Le lecteur se rend compte qu’il est très sensible à la symbiose entre récit et narration visuelle, comme si les deux étaient la création d’une seule et même personne. Il éprouve tout de suite de l’empathie pour cette femme à la vie régulière et bien tranquille, se sentant habitée par un sentiment de passer à côté de la vie. Arrivée à cet âge, elle doit se résoudre à constater qu’elle n’aura vraisemblablement pas d’enfant, pas de vie de couple. Elle se heurte également au fait que la relation avec sa mère est au mieux superficielle, au pire consacrée à Jack le frère de Vik. Par curiosité, elle découvre également le contenu de son évaluation par la psychologue de l’école, et ce n’est pas terrible. Il la prend en sympathie avec la même facilité, car elle ne se lamente pas, elle accepte le désagrément causé par le constat de la situation de sa vie. Elle aurait peut-être pu mieux faire, elle peut encore mieux faire. En réaction au podcast, il n’y a finalement qu’une action quotidienne qu’elle ne parvient pas à réaliser : Être parmi les autres.

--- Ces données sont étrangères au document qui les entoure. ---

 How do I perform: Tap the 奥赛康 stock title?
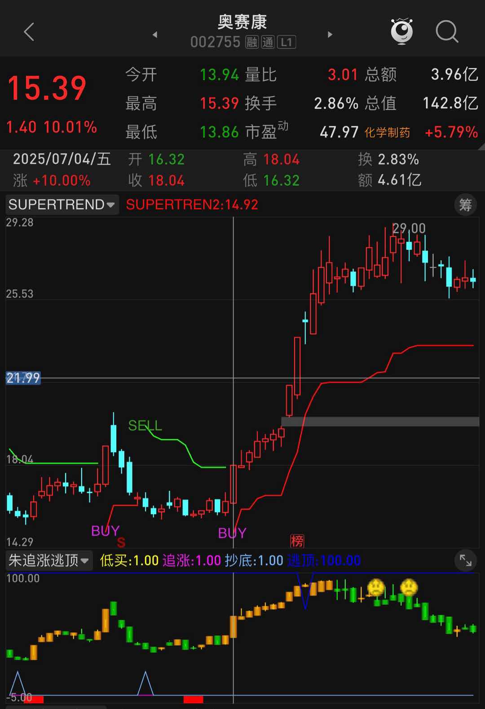[x=243, y=22]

Petit à petit, le lecteur remarque que les principaux personnages sont tous féminins. Ce constat se fait progressivement car la tonalité de la narration n’embrasse pas ouvertement le féminisme, et est dépourvue de revendications. En revanche, plusieurs questionnements relèvent de la sphère féminine : être mère ou pas, la sécheresse du corps (évoqué dans un poème déclamé sur scène par l’une des amies nageuses), concilier la vie professionnelle avec élever ses enfants, etc. D’autres sujets sont universels : le temps qui passe, les possibilités qui diminuent, la relation avec sa mère, l’envie de sortir d’une routine découlant de sa personnalité propre, la difficulté à surmonter ses appréhensions, le poids du passé sur le présent, etc. Dans une scène très réussie, Vik parvient à exprimer ses conseils à l’enfant qu’elle fut, pour la réconforter. Une démarche et des émotions parlant aussi bien aux lectrices qu’aux lecteurs.


Une couverture un peu cryptique, entre promesse d’une amitié entre deux femmes, et un environnement quasi onirique mélangeant serre et piscine. Un récit à la narration visuelle riche et variée, parfaitement en phase avec le récit, exprimant avec justesse les ressentis des personnages. Le constat d’une trajectoire de vie en décalage avec l’image du bonheur et de la normalité sociale. Cette prise de conscience en douceur amène le personnage principal à trouver l’’envie nécessaire pour entamer tranquillement un nouveau projet. Réaliste et chaleureux.